After all the negotiations, you finally have your term sheet. Your lawyer will then generate the multiple documents related to these terms. If you are doing a convertible debenture (note) the documents may be relatively simple. If you are doing a preferred stock round, the number of documents will depend on the complexity of terms. Make sure your lawyer is experienced in early-stage funding and able to guide you through the document creation process.

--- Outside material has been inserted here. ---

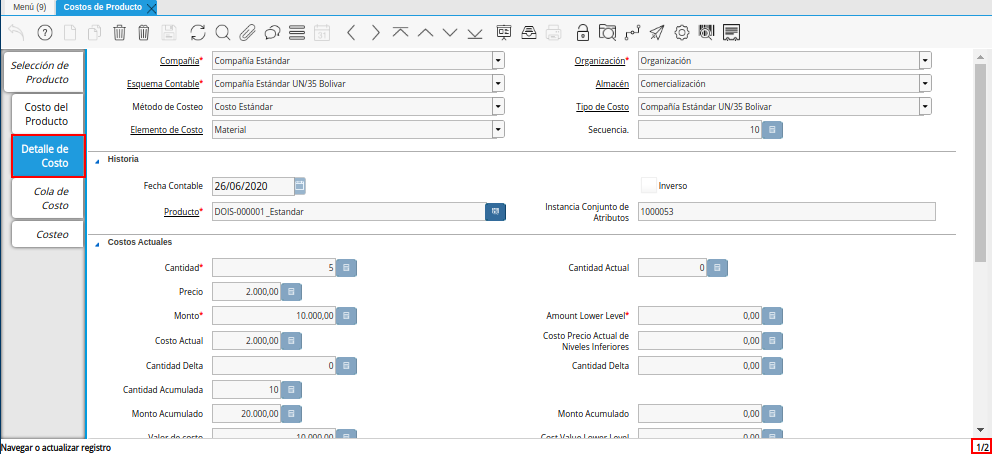Toggle the Inverso checkbox
This screenshot has width=992, height=454.
coord(649,185)
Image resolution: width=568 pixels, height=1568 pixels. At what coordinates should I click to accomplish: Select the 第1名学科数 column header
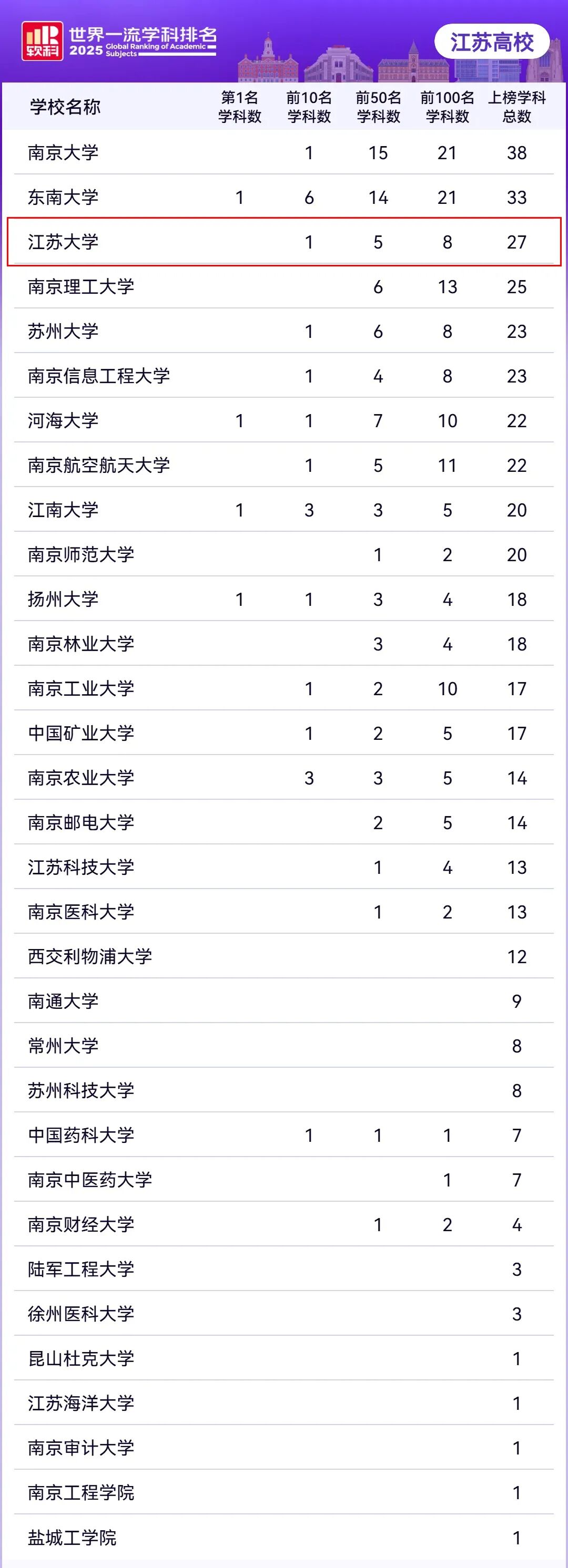tap(239, 107)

Shareholder and Buy-Out Agreements

Some investors will ask for a shareholder agreement that governs the disposition of shares by the founders and other major shareholders. Most often, angels do not want shares to go to the spouse or significant other. Rather they want the company to have the obligation to repurchase the shares, and then (or simultaneously) they want the right to purchase the shares on a pro rata (equal) basis with other investors. Control of ownership is important in any company, and this is particularly true for professional private equity investors.
Buy-out agreements create an obligation by the company to purchase back investor shares at a designated time or upon demand after a certain period. If some uncertainty surrounds your ability to execute on an exit strategy, contractually mandating a return on investment may induce your prospective angel to invest. Buy-out agreements are particularly useful for companies that forecast high margins and strong cash flow but have limited ability to realize the traditional exit strategies, an acquisition or IPO. The parties agree to the multiple on investment or the formula to be used for calculating the investor’s payout. As previously discussed, limited liability companies (LLCs) can work well to attract angel investors if your business model does not project large market share but does show a handsome profit potential. One aspect of an LLC that you may not desire is that investors become members (like shareholders) in the LLC, and unless you have a buyout agreement or provision, they are members forever. Therefore, a buyout agreement can work well as a stand-alone agreement or in conjunction with an LLC structure.

Deal Closing

At last! Finally receiving your investor’s check can seem almost anticlimactic after making it through this entire process. Make sure not to rush the close. After having gone through this entire process, one key lesson should be to plan ahead so you do not run out of money before investors are ready to invest. You do not want to be desperate, so estimate the amount of money you need to get through six months. Finally, go ahead and celebrate.

SUMMARY THOUGHTS

If you have learned anything from all this discussion, it should at least include these maxims:
• Be prepared; stay two steps ahead of your prospective investors.
• Act professional; be professional.
• Recognize that investors enter due diligence with the thought of doing a deal and are looking for deal killers.
• Make sure you have a rough term sheet done before entering due diligence to avoid wasting your time and that of the investors.
• Discuss mutual expectations sooner rather than later. Don’t think you can make an ill-fitted relationship work.
• Be open and honest at all times. Do not hide bad news; better you say something than the angel find out through other means.
• Angels don’t expect a fully staffed company, but you should know what else you need to cover.
• Have the best advisory board you can assemble. Remember, angels put more stock in third-party opinions of your company than in your own self-praise. You are supposed to be enthusiastic and totally committed—that’s passion, and essential, but it means angels will take what you say with a substantial grain of salt.